Dataset records
=== Begin Enclosure ===

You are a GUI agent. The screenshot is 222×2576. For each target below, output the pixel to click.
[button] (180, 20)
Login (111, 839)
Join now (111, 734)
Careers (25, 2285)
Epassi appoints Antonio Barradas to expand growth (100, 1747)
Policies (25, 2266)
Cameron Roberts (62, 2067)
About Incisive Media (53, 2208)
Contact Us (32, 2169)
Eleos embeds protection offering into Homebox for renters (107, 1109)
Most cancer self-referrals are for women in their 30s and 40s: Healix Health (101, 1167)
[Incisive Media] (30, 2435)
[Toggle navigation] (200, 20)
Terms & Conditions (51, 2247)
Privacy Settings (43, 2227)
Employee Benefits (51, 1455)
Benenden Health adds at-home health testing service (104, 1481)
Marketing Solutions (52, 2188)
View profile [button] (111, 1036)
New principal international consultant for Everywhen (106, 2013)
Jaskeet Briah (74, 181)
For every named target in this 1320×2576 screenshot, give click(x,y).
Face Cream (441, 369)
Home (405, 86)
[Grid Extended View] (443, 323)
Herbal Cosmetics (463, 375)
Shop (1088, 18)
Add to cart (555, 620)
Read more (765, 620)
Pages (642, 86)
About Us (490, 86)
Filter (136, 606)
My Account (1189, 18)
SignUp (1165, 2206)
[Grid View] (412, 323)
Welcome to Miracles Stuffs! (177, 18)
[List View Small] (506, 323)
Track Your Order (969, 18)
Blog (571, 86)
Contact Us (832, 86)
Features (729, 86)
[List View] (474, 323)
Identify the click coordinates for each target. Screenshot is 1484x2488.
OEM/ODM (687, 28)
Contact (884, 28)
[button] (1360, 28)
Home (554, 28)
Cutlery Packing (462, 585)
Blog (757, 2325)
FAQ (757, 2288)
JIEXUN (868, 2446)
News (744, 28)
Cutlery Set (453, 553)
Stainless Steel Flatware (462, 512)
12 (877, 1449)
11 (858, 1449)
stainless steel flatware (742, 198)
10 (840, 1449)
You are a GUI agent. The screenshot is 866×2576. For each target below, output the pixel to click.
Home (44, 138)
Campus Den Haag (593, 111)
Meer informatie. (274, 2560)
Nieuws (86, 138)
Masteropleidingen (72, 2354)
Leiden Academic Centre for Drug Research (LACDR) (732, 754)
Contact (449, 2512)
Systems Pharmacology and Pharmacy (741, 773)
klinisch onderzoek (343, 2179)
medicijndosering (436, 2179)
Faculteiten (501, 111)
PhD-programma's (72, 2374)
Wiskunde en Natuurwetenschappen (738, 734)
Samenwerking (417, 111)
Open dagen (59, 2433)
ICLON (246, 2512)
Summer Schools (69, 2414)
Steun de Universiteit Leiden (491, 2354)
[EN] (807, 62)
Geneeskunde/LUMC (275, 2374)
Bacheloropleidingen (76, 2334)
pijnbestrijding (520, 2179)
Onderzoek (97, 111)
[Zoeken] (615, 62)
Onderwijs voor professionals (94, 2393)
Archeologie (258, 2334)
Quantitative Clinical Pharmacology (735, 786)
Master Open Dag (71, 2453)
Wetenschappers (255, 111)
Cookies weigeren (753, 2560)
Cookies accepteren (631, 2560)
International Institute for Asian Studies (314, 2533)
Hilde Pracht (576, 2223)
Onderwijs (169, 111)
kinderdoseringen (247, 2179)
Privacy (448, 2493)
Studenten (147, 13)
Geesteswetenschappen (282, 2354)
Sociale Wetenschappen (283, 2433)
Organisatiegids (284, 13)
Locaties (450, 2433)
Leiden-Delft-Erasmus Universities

=== End Enclosure ===

## Required work:
Work out how many lines in the entries hold the string "Cookies". Your answer should consist solely of that number.

## Your response:
2